Twenty-four clinical ABC isolates were utilized and included 20 carbapenem-resistant isolates. Of these isolates, 6 were SUD-susceptible (MIC ≤ 4 µg/mL), 11 were SUD-intermediate (MIC 8 µg/mL), and 7 were SUD-resistant (MIC ≥ 16 µg/mL) by broth microdilution testing (Table 1) (10). Isolates with a SUD MIC ≥ 8 µg/mL underwent whole-genome sequencing as previously described and revealed New Delhi MBL genes (blaNDM) in seven isolates (4).

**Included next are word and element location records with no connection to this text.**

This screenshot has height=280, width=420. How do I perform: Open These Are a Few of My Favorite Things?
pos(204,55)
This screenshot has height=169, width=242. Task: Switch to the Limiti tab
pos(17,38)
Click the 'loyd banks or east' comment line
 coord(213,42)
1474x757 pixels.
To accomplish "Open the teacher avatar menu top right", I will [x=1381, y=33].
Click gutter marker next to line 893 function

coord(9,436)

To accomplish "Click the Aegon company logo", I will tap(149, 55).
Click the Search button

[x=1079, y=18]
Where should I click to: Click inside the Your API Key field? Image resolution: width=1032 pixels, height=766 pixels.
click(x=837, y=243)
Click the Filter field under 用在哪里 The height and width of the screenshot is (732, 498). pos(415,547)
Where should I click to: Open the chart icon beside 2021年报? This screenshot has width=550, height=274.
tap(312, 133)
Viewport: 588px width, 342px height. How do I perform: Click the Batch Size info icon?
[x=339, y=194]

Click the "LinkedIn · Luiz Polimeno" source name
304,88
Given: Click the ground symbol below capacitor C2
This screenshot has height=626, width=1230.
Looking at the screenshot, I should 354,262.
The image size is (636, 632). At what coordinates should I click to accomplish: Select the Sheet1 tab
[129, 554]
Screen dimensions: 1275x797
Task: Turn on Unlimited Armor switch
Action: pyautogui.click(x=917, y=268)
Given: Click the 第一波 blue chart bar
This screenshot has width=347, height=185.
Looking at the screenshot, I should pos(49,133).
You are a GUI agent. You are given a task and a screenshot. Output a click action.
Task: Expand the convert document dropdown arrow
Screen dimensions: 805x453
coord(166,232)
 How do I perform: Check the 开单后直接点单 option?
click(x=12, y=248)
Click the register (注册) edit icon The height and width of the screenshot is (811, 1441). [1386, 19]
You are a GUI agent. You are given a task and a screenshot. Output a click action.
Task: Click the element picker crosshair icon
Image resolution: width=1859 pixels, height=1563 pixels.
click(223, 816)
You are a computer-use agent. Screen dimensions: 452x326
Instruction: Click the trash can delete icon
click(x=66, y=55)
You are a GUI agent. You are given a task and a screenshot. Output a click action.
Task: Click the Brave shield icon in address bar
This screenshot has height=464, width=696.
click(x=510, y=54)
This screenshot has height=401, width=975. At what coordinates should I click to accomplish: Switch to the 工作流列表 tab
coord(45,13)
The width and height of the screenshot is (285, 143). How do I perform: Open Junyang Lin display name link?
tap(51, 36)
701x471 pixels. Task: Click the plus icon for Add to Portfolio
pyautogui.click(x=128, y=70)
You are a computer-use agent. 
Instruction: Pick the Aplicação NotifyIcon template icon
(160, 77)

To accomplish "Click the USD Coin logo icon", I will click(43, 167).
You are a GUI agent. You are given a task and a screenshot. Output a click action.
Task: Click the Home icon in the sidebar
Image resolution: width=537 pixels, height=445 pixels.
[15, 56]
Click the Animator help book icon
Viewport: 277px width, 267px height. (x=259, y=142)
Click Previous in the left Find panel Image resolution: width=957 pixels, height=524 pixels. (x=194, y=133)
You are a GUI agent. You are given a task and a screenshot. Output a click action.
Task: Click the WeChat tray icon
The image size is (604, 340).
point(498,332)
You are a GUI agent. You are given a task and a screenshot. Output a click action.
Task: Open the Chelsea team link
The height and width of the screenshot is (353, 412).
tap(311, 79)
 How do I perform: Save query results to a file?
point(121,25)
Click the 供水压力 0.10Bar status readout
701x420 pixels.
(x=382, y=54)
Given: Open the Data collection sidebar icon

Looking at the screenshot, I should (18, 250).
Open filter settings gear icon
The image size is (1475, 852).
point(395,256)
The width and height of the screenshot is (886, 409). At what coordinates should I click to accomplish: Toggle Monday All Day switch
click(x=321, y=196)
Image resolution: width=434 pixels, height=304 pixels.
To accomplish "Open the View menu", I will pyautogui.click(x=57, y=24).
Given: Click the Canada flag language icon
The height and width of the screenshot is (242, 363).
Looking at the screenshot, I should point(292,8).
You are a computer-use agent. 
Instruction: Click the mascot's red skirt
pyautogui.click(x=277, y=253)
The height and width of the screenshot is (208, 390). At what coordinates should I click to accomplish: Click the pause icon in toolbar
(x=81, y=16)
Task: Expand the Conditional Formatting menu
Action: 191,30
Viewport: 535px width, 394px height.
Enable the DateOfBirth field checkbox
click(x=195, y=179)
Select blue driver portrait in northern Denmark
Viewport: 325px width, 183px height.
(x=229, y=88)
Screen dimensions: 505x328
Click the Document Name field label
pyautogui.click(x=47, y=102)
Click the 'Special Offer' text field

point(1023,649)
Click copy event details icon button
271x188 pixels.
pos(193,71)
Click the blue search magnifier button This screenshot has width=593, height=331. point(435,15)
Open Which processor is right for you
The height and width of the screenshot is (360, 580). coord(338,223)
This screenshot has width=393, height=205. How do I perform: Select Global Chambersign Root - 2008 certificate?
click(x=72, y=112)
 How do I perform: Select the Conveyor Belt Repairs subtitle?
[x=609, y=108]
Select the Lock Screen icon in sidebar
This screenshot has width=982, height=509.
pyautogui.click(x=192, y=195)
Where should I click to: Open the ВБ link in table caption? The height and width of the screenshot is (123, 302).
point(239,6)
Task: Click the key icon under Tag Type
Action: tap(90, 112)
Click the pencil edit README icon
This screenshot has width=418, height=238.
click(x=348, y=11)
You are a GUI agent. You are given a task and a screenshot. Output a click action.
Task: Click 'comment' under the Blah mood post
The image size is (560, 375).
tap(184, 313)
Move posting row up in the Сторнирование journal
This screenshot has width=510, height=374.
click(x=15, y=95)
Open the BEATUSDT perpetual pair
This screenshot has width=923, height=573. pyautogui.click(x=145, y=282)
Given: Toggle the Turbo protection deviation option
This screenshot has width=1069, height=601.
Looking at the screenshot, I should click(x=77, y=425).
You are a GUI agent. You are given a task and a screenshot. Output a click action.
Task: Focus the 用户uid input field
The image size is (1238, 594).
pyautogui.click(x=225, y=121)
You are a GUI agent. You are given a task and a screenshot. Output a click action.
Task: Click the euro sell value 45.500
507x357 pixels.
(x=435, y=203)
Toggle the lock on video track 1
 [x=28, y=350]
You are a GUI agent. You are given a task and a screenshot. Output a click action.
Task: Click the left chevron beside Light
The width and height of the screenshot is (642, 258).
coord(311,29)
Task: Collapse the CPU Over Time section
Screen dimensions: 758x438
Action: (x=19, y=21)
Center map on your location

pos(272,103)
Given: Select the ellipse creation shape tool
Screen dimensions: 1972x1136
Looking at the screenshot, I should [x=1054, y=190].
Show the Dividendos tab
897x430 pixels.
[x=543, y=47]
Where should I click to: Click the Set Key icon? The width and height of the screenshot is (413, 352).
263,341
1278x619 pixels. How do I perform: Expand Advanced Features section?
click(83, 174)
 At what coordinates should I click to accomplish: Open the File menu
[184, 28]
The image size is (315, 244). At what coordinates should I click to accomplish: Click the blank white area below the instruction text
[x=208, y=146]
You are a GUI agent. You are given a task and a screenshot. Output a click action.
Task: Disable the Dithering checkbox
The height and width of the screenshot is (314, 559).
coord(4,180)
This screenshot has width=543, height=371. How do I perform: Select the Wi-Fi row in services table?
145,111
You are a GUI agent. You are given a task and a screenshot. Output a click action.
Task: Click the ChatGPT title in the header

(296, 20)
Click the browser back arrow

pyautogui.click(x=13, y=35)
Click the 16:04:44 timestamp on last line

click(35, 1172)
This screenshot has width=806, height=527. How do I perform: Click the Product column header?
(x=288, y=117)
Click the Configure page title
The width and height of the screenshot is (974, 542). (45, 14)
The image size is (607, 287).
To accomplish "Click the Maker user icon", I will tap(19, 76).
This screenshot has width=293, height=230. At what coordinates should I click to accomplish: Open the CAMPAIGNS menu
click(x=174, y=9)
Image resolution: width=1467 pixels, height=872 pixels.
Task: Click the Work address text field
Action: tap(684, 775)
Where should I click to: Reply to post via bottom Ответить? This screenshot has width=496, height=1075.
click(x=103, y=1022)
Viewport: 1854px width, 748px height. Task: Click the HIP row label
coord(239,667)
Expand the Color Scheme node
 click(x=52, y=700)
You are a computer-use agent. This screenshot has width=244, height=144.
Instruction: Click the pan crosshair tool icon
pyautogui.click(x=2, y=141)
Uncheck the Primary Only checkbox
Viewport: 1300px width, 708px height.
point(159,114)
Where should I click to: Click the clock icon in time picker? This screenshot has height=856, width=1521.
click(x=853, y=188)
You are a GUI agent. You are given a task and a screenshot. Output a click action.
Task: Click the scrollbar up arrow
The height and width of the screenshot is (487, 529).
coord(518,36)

Briefly, SUD 10/10 µg, ATM 30 µg, IPM 10 µg, and MEM 10 µg disks (Hardy Diagnostics, CA) were added to separate 5 mL cation-adjusted Mueller-Hinton broth (Becton Dickinson, NJ) tubes in the following combinations: no disk (growth control), 2× SUD (two disks), ATM, ATM/2× SUD, IPM, IPM/2× SUD, MEM, MEM/2× SUD, and incubated for 30–60 min to allow for drug diffusion from the disk(s). Disk-content/broth ratio allowed for final SUD, ATM, IPM, and MEM concentrations of 4/4, 6, 2, and 2 µg/mL, respectively. Aliquots (25 µL) of the 0.5 McFarland culture were added to each tube, vortexed, incubated at 35^o^C ± 2^o^C for 20 h, and visibly assessed for growth (haziness/turbidity: not susceptible) or no growth (susceptible). Quality control strains were tested with each run (Table 1, Fig. S1), and BDE testing was repeated for confirmation if discordance between MIC susceptibility category and BDE result was observed.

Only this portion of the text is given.